Artificial IntelligenceIBM Study: As CEOs Race Towards Gen AI Adoption, Questions Around Workforce and Culture Persist

A new study by the IBM (NYSE: IBM) Institute for Business Value found that surveyed CEOs are facing workforce, culture and governance challenges as they act quickly to implement and scale generative AI across their organizations.

The annual global study* of 3,000 CEOs from over 30 countries and 26 industries found that 64% of those surveyed say succeeding with generative AI will depend more on people’s adoption than the technology itself. However, 61% of respondents say they are pushing their organization to adopt generative AI more quickly than some people are comfortable with.

The findings also revealed that nearly two-thirds (63%) of surveyed CEOs say their teams have the skills and knowledge to incorporate generative AI, but few understand how generative AI adoption impacts their organization’s workforce and culture. More than half (56%) of respondents have not yet assessed the impact of generative AI on their employees. Yet, 51% of CEOs surveyed say they are hiring for generative AI roles that did not exist last year, while 47% expect to reduce or redeploy their workforce in the next 12 months because of generative AI.

“There is incredible excitement around generative AI, and CEOs want to move beyond the AI hype to deliver business impact. Yet, without the right people and culture in place, progress will be slow,” said Matt Candy, Global Managing Partner, IBM Consulting. “As they embed generative AI in their enterprise strategy, it’s critical that executives build a cultural mindset that fosters adoption and lead people through the changes.”

Other key study findings include:

Workforces are straining under the pressure of generative AI adoption

  • 40% of CEOs surveyed plan to hire additional staff because of generative AI.
  • Yet, more than half (53%) of respondents say they are already struggling to fill key technology roles.
  • CEOs surveyed say 35% of their workforce will require retraining and reskilling over the next three years – up from just 6% in 2021.

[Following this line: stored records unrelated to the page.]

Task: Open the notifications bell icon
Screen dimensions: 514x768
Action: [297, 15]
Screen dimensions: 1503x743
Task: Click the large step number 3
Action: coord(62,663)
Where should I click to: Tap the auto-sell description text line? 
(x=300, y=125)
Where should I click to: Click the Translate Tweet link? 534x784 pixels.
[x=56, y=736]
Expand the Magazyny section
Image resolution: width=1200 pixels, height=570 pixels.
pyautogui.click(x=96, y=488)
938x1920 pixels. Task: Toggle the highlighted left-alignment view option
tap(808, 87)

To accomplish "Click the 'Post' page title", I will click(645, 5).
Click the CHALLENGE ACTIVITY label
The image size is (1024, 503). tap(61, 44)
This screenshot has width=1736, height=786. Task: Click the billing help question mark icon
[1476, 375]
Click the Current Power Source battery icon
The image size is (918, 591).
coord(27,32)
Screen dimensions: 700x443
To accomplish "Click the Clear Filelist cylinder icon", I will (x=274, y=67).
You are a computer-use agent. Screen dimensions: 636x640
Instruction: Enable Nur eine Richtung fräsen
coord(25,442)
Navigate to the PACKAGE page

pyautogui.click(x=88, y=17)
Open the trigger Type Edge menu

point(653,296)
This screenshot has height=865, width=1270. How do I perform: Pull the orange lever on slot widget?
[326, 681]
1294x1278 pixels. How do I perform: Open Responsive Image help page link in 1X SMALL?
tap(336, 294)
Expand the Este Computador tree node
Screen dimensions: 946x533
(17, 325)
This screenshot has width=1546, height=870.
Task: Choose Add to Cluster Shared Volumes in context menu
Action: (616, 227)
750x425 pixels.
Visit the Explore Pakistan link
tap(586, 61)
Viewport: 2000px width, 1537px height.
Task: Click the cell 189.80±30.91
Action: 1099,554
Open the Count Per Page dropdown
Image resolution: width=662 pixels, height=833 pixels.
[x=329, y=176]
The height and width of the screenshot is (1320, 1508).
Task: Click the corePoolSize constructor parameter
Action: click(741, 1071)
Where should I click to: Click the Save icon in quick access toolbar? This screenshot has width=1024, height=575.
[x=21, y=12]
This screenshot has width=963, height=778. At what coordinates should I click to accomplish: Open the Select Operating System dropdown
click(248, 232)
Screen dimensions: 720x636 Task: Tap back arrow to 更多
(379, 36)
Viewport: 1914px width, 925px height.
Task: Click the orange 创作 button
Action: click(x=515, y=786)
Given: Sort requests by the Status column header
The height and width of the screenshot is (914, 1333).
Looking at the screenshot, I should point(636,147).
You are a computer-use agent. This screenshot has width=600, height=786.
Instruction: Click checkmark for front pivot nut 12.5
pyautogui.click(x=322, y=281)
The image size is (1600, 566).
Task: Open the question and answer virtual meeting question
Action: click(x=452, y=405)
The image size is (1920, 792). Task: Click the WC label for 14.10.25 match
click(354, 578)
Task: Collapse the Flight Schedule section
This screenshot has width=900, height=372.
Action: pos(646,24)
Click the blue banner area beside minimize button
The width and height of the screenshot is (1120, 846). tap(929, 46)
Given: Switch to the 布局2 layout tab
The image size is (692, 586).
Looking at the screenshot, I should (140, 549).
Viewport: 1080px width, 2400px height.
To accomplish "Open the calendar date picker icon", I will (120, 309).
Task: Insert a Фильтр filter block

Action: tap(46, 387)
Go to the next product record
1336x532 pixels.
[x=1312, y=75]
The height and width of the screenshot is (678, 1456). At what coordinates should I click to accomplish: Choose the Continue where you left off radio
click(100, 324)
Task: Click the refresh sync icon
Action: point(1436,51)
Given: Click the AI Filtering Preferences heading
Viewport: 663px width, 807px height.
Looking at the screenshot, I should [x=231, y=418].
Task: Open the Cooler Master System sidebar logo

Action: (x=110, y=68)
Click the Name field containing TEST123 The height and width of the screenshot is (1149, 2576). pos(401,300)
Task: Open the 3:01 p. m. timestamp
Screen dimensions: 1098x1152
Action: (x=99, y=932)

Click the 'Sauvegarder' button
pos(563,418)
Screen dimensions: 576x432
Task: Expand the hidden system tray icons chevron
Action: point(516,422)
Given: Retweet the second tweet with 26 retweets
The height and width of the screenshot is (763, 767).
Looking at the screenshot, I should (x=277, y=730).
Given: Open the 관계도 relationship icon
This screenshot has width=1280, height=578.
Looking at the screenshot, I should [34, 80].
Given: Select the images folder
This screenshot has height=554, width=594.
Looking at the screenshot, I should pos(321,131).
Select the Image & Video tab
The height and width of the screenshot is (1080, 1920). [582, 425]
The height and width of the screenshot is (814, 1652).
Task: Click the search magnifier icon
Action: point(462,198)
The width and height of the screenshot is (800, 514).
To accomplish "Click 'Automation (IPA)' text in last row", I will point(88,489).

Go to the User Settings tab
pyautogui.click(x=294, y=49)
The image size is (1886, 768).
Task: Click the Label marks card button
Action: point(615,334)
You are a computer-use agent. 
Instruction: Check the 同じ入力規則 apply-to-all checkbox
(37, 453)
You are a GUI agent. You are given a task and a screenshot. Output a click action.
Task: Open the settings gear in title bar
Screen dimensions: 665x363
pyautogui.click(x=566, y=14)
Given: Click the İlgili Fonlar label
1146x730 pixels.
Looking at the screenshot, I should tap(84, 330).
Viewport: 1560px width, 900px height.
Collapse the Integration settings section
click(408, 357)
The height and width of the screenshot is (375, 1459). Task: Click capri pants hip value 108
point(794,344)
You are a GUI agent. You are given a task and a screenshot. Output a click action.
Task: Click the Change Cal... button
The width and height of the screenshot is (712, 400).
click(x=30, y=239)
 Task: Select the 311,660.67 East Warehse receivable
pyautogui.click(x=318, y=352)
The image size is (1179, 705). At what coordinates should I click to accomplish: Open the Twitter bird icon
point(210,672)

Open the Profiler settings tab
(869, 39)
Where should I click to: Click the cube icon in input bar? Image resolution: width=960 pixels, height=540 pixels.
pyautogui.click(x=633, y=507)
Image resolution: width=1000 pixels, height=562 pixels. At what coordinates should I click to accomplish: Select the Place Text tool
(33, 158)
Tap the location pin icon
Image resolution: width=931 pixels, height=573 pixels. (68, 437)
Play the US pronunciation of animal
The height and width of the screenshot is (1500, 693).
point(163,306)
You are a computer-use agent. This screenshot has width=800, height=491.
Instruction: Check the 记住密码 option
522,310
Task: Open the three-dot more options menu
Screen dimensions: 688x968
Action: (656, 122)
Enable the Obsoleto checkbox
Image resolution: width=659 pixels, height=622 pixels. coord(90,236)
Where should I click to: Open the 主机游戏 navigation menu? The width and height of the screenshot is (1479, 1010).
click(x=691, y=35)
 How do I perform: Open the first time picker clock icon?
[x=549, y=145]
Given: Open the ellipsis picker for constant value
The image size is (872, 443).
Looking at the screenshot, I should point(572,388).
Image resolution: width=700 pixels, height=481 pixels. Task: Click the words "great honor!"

CEOs recognize it takes a cultural shift to successfully scale AI, but face organizational collaboration and adoption challenges

  • 65% of CEOs surveyed say their organization’s success is directly tied to the quality of collaboration between finance and technology, yet nearly half (48%) say competition among their C-Suite executives sometimes impedes collaboration.
  • Most (81%) CEO respondents say that inspiring their team with a common vision produces better outcomes. At the same time, 37% acknowledge that their employees don’t fully understand how strategic decisions impact them.
  • 57% of those surveyed acknowledge that cultural change is more important to becoming a data-driven organization than overcoming technical challenges1.
  • CEOs cite generative AI adoption as being critical to success, but nearly two-thirds (64%) of surveyed CEOs say their organization must take advantage of technologies that are changing faster than people can adapt.

CEOs indicate the benefits of rapid technology adoption outweigh potential risks

  • More than two-thirds (68%) of CEOs surveyed agree that governance for generative AI must be established as solutions are designed, rather than after they are deployed.
    • Although 75% of CEOs surveyed say trusted AI is impossible without effective AI governance in their organization, only 39% say they have good generative AI governance in place today.
  • At the same time, 62% of CEO respondents say they will take more risk than the competition to maintain competitive edge, with half (51%) agreeing that the risk of falling behind is driving them to invest in some technologies before they have a clear understanding of the value1.
    • 67% of surveyed CEOs say the productivity gains from automation are so great that they must accept significant risk to stay competitive.
    • While today 71% of surveyed CEOs are no further than generative AI piloting and experimentation, 49% expect to be driving growth and expansion by 2026.

Product and service innovation is a top priority, but a focus on short-term targets might be hindering long-term progress

  • CEOs surveyed ranked product and service innovation as their highest priority for the next three years – up from sixth place in 2023.
  • 41% of respondents say they are willing to sacrifice operational efficiency for greater innovation.
  • However, a majority of CEOs surveyed point to a focus on short-term performance as their top barrier to innovation.
  • Today, only 36% of the CEOs surveyed are primarily funding their generative AI investments with net new IT spend, with the remaining 64% reducing other technology spend1.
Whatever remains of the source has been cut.